■ Objective ■
Collect every line of the items below that contains the word "height", and copy each one out in full.

Records from a dataset
================================

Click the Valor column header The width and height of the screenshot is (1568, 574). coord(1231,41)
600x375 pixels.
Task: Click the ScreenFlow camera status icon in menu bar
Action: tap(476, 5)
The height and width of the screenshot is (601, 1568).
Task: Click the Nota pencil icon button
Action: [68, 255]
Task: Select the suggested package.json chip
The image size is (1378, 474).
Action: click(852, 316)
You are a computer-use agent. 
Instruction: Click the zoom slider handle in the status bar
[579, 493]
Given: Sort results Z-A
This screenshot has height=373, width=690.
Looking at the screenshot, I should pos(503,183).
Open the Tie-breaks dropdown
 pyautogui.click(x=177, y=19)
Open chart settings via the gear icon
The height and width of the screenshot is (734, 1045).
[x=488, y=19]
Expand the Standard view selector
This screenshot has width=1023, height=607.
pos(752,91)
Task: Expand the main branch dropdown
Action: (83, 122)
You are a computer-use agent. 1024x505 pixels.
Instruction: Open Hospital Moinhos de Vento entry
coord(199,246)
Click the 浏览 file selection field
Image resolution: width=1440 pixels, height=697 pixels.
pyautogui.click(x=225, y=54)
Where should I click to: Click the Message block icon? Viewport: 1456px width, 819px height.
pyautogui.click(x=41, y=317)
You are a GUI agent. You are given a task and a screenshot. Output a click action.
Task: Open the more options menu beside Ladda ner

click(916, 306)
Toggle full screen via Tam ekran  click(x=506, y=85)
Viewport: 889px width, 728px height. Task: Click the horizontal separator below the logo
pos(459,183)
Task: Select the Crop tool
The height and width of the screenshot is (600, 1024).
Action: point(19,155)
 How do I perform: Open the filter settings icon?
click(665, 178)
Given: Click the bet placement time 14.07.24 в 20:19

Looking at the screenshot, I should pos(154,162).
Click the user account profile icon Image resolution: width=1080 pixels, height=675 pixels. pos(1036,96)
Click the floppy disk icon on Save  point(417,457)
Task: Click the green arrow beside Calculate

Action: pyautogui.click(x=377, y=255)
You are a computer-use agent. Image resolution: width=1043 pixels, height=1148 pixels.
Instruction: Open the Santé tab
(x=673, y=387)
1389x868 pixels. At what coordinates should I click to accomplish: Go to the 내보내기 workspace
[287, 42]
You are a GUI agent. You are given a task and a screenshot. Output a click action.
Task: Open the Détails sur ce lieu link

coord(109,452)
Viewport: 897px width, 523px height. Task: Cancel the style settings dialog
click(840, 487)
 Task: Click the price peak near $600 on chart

================================

■ Response below ■
Click the Valor column header The width and height of the screenshot is (1568, 574). coord(1231,41)
The height and width of the screenshot is (601, 1568).
This screenshot has height=373, width=690.
The height and width of the screenshot is (734, 1045).
This screenshot has width=1023, height=607.
Image resolution: width=1440 pixels, height=697 pixels.
Where should I click to: Click the Message block icon? Viewport: 1456px width, 819px height.
Viewport: 889px width, 728px height. Task: Click the horizontal separator below the logo
The height and width of the screenshot is (600, 1024).
Click the user account profile icon Image resolution: width=1080 pixels, height=675 pixels. pos(1036,96)
You are a computer-use agent. Image resolution: width=1043 pixels, height=1148 pixels.
Viewport: 897px width, 523px height. Task: Cancel the style settings dialog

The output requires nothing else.